What is asked:
Rewrite the records, from the beginning through the line containing "click(x=197, y=48)", as a two-column CSV with the headers input and output. Give one row for each text and its answer, put each in a single quoted field, and replace line breaks with spaces.

Information given:
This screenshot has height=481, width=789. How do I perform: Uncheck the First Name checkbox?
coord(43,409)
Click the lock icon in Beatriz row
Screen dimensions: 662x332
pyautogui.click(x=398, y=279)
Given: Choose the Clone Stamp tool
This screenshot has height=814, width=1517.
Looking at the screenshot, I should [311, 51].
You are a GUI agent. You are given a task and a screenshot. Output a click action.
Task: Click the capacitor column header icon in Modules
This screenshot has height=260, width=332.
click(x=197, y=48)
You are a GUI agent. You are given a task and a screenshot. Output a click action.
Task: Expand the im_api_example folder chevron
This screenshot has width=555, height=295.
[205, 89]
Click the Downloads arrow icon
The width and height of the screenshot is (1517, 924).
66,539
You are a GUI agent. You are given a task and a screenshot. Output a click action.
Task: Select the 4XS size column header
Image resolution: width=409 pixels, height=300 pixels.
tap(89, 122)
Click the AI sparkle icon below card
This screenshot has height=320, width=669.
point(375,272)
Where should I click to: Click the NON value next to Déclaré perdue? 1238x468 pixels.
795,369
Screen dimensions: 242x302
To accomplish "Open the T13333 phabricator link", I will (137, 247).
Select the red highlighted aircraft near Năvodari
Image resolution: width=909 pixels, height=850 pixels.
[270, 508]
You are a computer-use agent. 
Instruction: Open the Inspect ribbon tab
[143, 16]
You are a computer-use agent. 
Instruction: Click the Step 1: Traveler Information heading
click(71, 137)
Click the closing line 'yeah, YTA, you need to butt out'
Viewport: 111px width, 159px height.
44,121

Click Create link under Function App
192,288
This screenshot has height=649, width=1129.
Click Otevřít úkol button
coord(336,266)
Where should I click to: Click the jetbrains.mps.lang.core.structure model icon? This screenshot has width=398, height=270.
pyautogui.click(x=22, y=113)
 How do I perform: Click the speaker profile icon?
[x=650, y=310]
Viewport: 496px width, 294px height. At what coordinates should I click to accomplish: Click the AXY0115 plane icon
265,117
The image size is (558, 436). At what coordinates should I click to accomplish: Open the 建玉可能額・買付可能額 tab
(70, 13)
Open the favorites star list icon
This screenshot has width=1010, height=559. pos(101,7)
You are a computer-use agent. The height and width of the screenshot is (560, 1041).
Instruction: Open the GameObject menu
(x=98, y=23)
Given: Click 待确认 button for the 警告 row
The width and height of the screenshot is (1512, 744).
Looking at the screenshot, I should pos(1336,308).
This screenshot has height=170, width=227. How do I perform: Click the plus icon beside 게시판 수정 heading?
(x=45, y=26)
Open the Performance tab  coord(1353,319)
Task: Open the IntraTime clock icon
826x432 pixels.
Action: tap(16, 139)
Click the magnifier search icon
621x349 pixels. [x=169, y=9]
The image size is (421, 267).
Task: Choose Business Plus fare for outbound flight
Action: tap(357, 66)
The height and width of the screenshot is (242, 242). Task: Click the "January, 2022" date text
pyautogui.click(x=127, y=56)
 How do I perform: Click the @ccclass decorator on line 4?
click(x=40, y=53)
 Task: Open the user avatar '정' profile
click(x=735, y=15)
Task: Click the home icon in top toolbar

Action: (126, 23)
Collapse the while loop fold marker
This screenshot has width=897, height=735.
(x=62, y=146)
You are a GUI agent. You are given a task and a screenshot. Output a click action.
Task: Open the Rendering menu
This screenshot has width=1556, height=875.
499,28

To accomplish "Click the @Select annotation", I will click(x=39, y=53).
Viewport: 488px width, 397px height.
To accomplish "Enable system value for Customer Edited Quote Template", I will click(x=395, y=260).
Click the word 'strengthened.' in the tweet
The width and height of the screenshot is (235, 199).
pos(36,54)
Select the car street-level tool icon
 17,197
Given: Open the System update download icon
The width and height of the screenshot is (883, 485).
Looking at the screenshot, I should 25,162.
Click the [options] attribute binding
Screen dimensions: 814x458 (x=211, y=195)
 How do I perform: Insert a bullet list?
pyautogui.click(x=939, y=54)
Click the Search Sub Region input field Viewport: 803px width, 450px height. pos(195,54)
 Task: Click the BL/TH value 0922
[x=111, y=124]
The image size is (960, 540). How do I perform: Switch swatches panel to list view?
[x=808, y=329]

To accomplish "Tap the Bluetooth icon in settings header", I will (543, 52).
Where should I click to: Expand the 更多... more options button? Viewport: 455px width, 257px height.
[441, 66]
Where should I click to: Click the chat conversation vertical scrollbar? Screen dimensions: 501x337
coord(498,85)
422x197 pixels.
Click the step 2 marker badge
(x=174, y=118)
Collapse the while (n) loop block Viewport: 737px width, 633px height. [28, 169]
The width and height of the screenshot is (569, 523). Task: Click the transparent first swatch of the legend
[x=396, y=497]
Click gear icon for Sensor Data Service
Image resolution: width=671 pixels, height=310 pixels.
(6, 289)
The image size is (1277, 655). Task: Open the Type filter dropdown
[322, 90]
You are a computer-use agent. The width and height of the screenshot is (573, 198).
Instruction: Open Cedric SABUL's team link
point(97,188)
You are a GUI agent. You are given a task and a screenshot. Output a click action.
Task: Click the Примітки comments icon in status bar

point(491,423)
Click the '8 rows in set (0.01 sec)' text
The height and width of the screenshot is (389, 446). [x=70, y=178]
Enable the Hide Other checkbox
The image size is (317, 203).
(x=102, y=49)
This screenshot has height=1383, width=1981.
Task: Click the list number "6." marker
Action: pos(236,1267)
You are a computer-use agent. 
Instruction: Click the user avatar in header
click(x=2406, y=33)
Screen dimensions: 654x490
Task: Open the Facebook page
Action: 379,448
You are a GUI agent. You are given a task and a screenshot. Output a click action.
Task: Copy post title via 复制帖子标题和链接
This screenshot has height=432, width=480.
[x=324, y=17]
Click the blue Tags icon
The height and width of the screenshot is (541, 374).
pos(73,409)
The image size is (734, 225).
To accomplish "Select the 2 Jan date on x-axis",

Exercise solution:
input,output
"This screenshot has height=481, width=789. How do I perform: Uncheck the First Name checkbox?","coord(43,409)"
"Click the lock icon in Beatriz row Screen dimensions: 662x332","pyautogui.click(x=398, y=279)"
"Given: Choose the Clone Stamp tool This screenshot has height=814, width=1517.","Looking at the screenshot, I should [311, 51]."
"You are a GUI agent. You are given a task and a screenshot. Output a click action. Task: Click the capacitor column header icon in Modules This screenshot has height=260, width=332.","click(x=197, y=48)"